▶ Enunciado del ejercicio: Reproduce todo el material que aparece a continuación, línea por línea y sin alterar ni omitir nada.

▶ Material proporcionado:

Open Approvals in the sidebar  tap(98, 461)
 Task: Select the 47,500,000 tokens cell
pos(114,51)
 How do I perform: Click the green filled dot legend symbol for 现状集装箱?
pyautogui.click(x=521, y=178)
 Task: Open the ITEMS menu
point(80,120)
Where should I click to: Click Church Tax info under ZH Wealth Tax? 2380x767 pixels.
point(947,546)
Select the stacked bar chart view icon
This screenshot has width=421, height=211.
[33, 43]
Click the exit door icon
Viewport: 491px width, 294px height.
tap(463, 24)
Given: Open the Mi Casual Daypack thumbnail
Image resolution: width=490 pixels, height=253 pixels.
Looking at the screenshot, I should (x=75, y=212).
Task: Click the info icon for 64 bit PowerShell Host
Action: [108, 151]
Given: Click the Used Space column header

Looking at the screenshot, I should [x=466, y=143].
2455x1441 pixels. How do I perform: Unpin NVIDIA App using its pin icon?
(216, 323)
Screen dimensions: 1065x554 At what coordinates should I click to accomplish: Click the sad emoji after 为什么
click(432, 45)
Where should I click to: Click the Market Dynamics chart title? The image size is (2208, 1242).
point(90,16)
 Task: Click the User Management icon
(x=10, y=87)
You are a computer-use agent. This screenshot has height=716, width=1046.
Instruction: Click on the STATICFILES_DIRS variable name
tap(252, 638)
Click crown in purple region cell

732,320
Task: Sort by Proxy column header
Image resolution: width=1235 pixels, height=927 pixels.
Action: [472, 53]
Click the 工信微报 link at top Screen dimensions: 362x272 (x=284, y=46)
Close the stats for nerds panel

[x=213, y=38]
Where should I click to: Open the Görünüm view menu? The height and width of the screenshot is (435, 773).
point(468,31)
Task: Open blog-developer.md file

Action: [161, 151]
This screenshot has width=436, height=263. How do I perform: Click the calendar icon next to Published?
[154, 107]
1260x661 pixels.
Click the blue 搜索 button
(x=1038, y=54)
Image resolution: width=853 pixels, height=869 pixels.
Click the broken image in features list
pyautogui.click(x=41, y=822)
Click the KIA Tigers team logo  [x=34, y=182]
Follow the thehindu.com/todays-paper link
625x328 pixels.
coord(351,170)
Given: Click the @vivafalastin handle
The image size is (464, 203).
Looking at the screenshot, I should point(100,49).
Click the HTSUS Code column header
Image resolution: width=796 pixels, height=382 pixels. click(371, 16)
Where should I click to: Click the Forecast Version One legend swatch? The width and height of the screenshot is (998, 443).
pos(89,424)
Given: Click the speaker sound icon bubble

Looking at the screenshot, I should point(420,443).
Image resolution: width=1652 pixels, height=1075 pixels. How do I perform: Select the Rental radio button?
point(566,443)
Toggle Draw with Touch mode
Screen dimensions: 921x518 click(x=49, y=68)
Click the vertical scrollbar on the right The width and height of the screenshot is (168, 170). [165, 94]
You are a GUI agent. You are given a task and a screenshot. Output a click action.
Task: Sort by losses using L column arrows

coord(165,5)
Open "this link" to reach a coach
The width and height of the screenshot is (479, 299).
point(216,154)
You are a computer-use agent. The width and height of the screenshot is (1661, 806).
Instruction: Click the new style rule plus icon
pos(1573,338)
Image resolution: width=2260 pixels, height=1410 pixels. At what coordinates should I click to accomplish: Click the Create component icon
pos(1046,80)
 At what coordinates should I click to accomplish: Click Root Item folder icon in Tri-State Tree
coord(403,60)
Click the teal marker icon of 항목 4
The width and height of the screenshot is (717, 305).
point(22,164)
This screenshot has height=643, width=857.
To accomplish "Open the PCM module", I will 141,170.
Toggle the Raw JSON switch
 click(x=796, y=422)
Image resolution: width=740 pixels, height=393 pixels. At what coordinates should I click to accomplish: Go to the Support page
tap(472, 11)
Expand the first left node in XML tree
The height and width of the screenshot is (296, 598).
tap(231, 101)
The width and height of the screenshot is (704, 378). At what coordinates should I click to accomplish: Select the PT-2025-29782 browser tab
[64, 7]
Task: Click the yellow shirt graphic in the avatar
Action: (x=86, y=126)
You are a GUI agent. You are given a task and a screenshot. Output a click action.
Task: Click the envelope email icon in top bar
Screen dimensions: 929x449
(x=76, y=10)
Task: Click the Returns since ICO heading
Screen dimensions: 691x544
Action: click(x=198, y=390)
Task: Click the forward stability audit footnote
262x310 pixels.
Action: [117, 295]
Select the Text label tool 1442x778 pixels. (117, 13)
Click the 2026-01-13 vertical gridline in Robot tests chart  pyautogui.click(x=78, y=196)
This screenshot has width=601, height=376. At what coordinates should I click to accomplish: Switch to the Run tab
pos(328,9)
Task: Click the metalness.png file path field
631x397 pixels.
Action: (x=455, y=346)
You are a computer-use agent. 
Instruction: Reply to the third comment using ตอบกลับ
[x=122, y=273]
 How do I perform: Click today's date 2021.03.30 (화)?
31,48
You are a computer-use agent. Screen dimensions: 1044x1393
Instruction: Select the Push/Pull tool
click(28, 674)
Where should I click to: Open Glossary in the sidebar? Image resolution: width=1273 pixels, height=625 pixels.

▶ Respuesta completa:
Open Approvals in the sidebar  tap(98, 461)
 Task: Select the 47,500,000 tokens cell
pos(114,51)
 How do I perform: Click the green filled dot legend symbol for 现状集装箱?
pyautogui.click(x=521, y=178)
 Task: Open the ITEMS menu
point(80,120)
Where should I click to: Click Church Tax info under ZH Wealth Tax? 2380x767 pixels.
point(947,546)
Select the stacked bar chart view icon
This screenshot has width=421, height=211.
[33, 43]
Click the exit door icon
Viewport: 491px width, 294px height.
tap(463, 24)
Given: Open the Mi Casual Daypack thumbnail
Image resolution: width=490 pixels, height=253 pixels.
Looking at the screenshot, I should (x=75, y=212).
Task: Click the info icon for 64 bit PowerShell Host
Action: [108, 151]
Given: Click the Used Space column header

Looking at the screenshot, I should [x=466, y=143].
2455x1441 pixels. How do I perform: Unpin NVIDIA App using its pin icon?
(216, 323)
Screen dimensions: 1065x554 At what coordinates should I click to accomplish: Click the sad emoji after 为什么
click(432, 45)
Where should I click to: Click the Market Dynamics chart title? The image size is (2208, 1242).
point(90,16)
 Task: Click the User Management icon
(x=10, y=87)
You are a computer-use agent. This screenshot has height=716, width=1046.
Instruction: Click on the STATICFILES_DIRS variable name
tap(252, 638)
Click crown in purple region cell

732,320
Task: Sort by Proxy column header
Image resolution: width=1235 pixels, height=927 pixels.
Action: [472, 53]
Click the 工信微报 link at top Screen dimensions: 362x272 (x=284, y=46)
Close the stats for nerds panel

[x=213, y=38]
Where should I click to: Open the Görünüm view menu? The height and width of the screenshot is (435, 773).
point(468,31)
Task: Open blog-developer.md file

Action: [161, 151]
This screenshot has width=436, height=263. How do I perform: Click the calendar icon next to Published?
[154, 107]
1260x661 pixels.
Click the blue 搜索 button
(x=1038, y=54)
Image resolution: width=853 pixels, height=869 pixels.
Click the broken image in features list
pyautogui.click(x=41, y=822)
Click the KIA Tigers team logo  [x=34, y=182]
Follow the thehindu.com/todays-paper link
625x328 pixels.
coord(351,170)
Given: Click the @vivafalastin handle
The image size is (464, 203).
Looking at the screenshot, I should point(100,49).
Click the HTSUS Code column header
Image resolution: width=796 pixels, height=382 pixels. click(371, 16)
Where should I click to: Click the Forecast Version One legend swatch? The width and height of the screenshot is (998, 443).
pos(89,424)
Given: Click the speaker sound icon bubble

Looking at the screenshot, I should point(420,443).
Image resolution: width=1652 pixels, height=1075 pixels. How do I perform: Select the Rental radio button?
point(566,443)
Toggle Draw with Touch mode
Screen dimensions: 921x518 click(x=49, y=68)
Click the vertical scrollbar on the right The width and height of the screenshot is (168, 170). [165, 94]
You are a GUI agent. You are given a task and a screenshot. Output a click action.
Task: Sort by losses using L column arrows

coord(165,5)
Open "this link" to reach a coach
The width and height of the screenshot is (479, 299).
point(216,154)
You are a computer-use agent. The width and height of the screenshot is (1661, 806).
Instruction: Click the new style rule plus icon
pos(1573,338)
Image resolution: width=2260 pixels, height=1410 pixels. At what coordinates should I click to accomplish: Click the Create component icon
pos(1046,80)
 At what coordinates should I click to accomplish: Click Root Item folder icon in Tri-State Tree
coord(403,60)
Click the teal marker icon of 항목 4
The width and height of the screenshot is (717, 305).
point(22,164)
This screenshot has height=643, width=857.
To accomplish "Open the PCM module", I will 141,170.
Toggle the Raw JSON switch
 click(x=796, y=422)
Image resolution: width=740 pixels, height=393 pixels. At what coordinates should I click to accomplish: Go to the Support page
tap(472, 11)
Expand the first left node in XML tree
The height and width of the screenshot is (296, 598).
tap(231, 101)
The width and height of the screenshot is (704, 378). At what coordinates should I click to accomplish: Select the PT-2025-29782 browser tab
[64, 7]
Task: Click the yellow shirt graphic in the avatar
Action: (x=86, y=126)
You are a GUI agent. You are given a task and a screenshot. Output a click action.
Task: Click the envelope email icon in top bar
Screen dimensions: 929x449
(x=76, y=10)
Task: Click the Returns since ICO heading
Screen dimensions: 691x544
Action: click(x=198, y=390)
Task: Click the forward stability audit footnote
262x310 pixels.
Action: [117, 295]
Select the Text label tool 1442x778 pixels. (117, 13)
Click the 2026-01-13 vertical gridline in Robot tests chart  pyautogui.click(x=78, y=196)
This screenshot has width=601, height=376. At what coordinates should I click to accomplish: Switch to the Run tab
pos(328,9)
Task: Click the metalness.png file path field
631x397 pixels.
Action: (x=455, y=346)
You are a computer-use agent. 
Instruction: Reply to the third comment using ตอบกลับ
[x=122, y=273]
 How do I perform: Click today's date 2021.03.30 (화)?
31,48
You are a computer-use agent. Screen dimensions: 1044x1393
Instruction: Select the Push/Pull tool
click(28, 674)
Where should I click to: Open Glossary in the sidebar? Image resolution: width=1273 pixels, height=625 pixels.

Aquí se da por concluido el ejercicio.